Extension of ART’s implementation of a generic laser attack case which supports channel first images.

Parameters:: LaserAttack (LaserAttack) – Generic laser attack case.

Examples

We can create a HeartLaserAttack by defining the image data, model parameters, and attack specification:

>>> from torchvision.models import resnet18, ResNet18_Weights
>>> from heart_library.estimators.classification.pytorch import JaticPyTorchClassifier
>>> import torch
>>> from datasets import load_dataset
>>> from heart_library.attacks.evasion import HeartLaserBeamAttack
>>> from heart_library.attacks.attack import JaticAttack
>>> from art.attacks.evasion.laser_attack.laser_attack import LaserBeamGenerator, LaserBeam

Define the JaticPyTorchClassifier inputs, in this case for image classification:

>>> data = load_dataset("cifar10", split="test[0:10]")
>>> model = resnet18(ResNet18_Weights)
>>> loss_fn = torch.nn.CrossEntropyLoss(reduction="sum")
>>> optimizer = torch.optim.Adam(model.parameters(), lr=0.01)
>>> jptc = JaticPyTorchClassifier(
...     model=model,
...     loss=loss_fn,
...     optimizer=optimizer,
...     input_shape=(3, 32, 32),
...     nb_classes=10,
...     clip_values=(0, 255),
...     preprocessing=(0.0, 255),
... )

Define the HeartLaserAttack, wrap in HEART attack class and execute:

>>> laser_min = LaserBeam.from_array([380, 0, 0, 0])
>>> laser_max = LaserBeam.from_array([780, 3.14, 32, 32])
>>> laser_generator = LaserBeamGenerator(laser_min, laser_max)
>>> laser_attack = HeartLaserAttack(jptc, 5, laser_generator=laser_generator, random_initializations=10)
>>> attack = JaticAttack(laser_attack, norm=2)

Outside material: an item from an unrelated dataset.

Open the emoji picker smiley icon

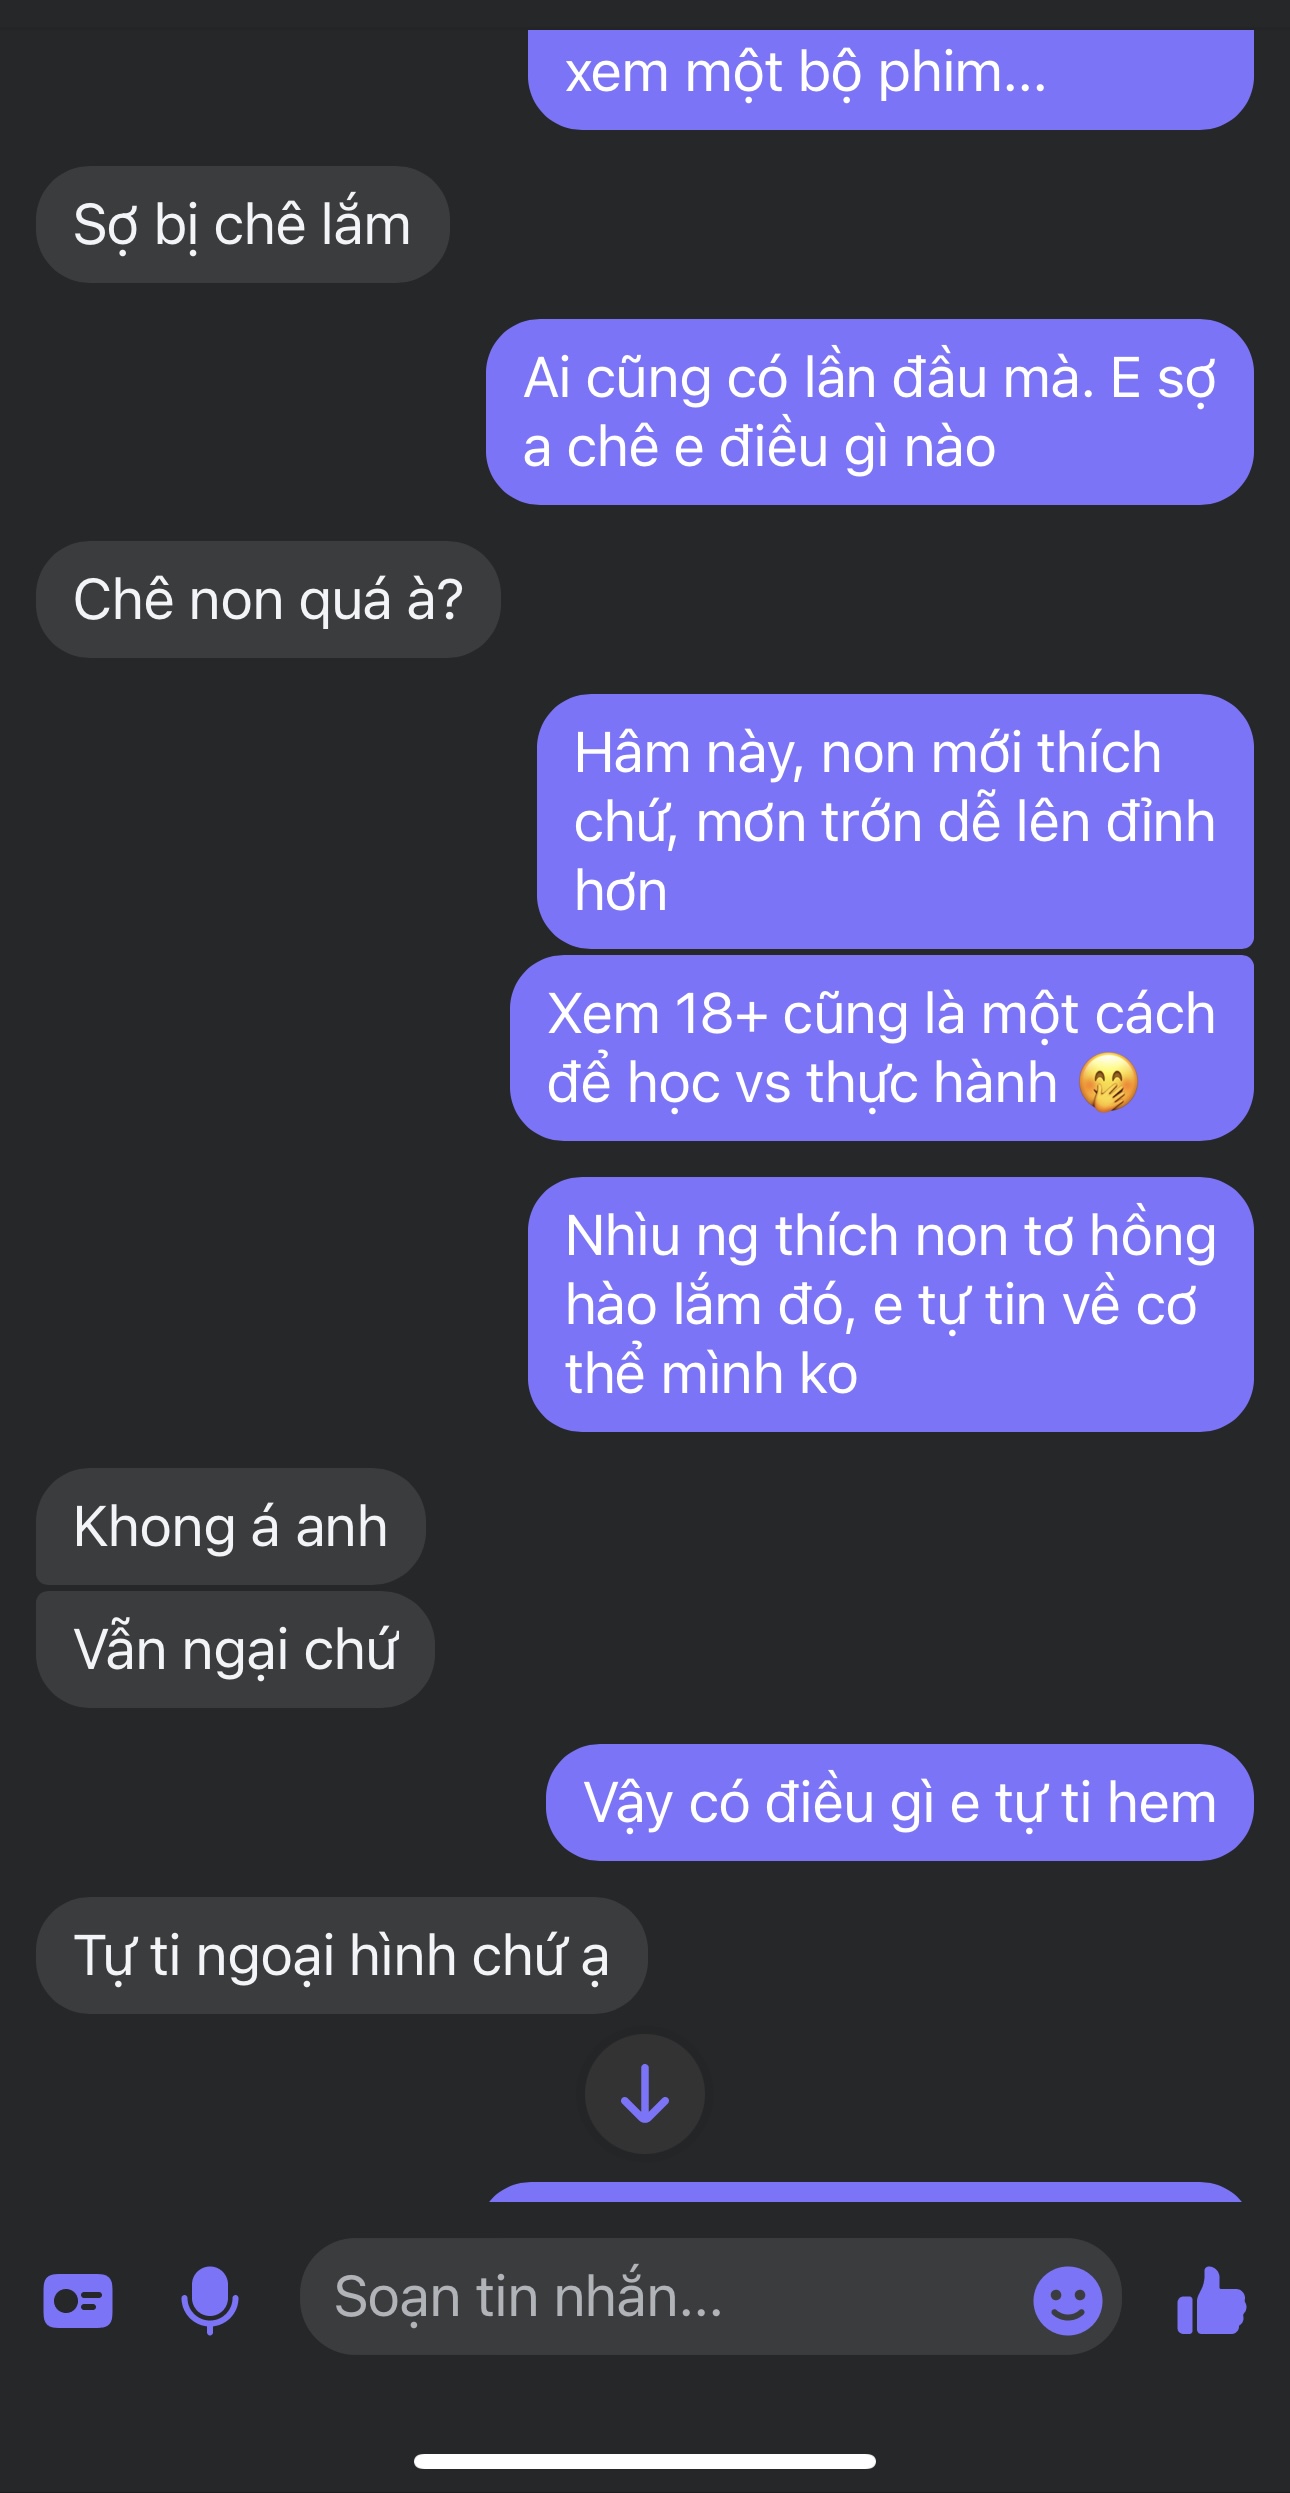(1067, 2301)
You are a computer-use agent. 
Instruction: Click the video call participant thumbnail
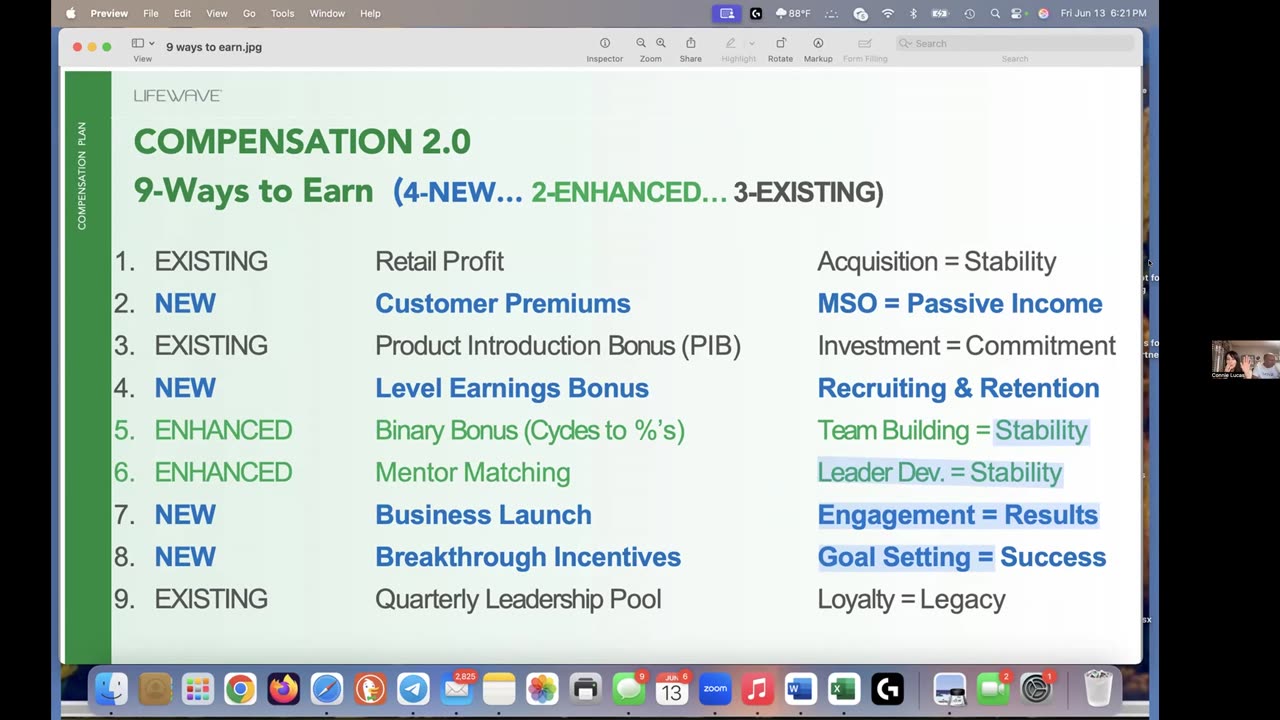click(x=1245, y=360)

Generate adversarial images:

>>> x_adv, y, metadata = attack(data=data)

generate(x: ndarray[Any, dtype[float32]], y: ndarray[Any, dtype[float32]] | None = None, **kwargs: Any) → ndarray[Any, dtype[float32]][source]¶

Generate adversarial examples.

Parameters:

x (NDArray[np.float32]) – Images to attack as a tensor in NHWC order.
y (Optional[NDArray[np.float32]], optional) – Array of correct classes. Defaults to None.

Raises:

ValueError – If input dimension is unrecognized, != 4.

Returns:

Array of adversarial images.

Return type:

NDArray[np.float32]

class heart_library.attacks.evasion.laser_attack.HeartLaserBeamAttack(estimator: ~typing.Any, iterations: int, max_laser_beam: ~typing.Any | tuple[float, float, float, int], min_laser_beam: ~typing.Any | tuple[float, float, float, int] = (380.0, 0.0, 1.0, 1), random_initializations: int = 1, image_generator: ~typing.Any = <art.attacks.evasion.laser_attack.utils.ImageGenerator object>, debug: ~typing.Any | None = None)[source]¶

Bases: HeartLaserAttack

Extension of ART’s implementation of the LaserBeam attack, which supports channel first images.

Parameters:: HeartLaserAttack (HeartLaserAttack) – HEART Laserbeam attack.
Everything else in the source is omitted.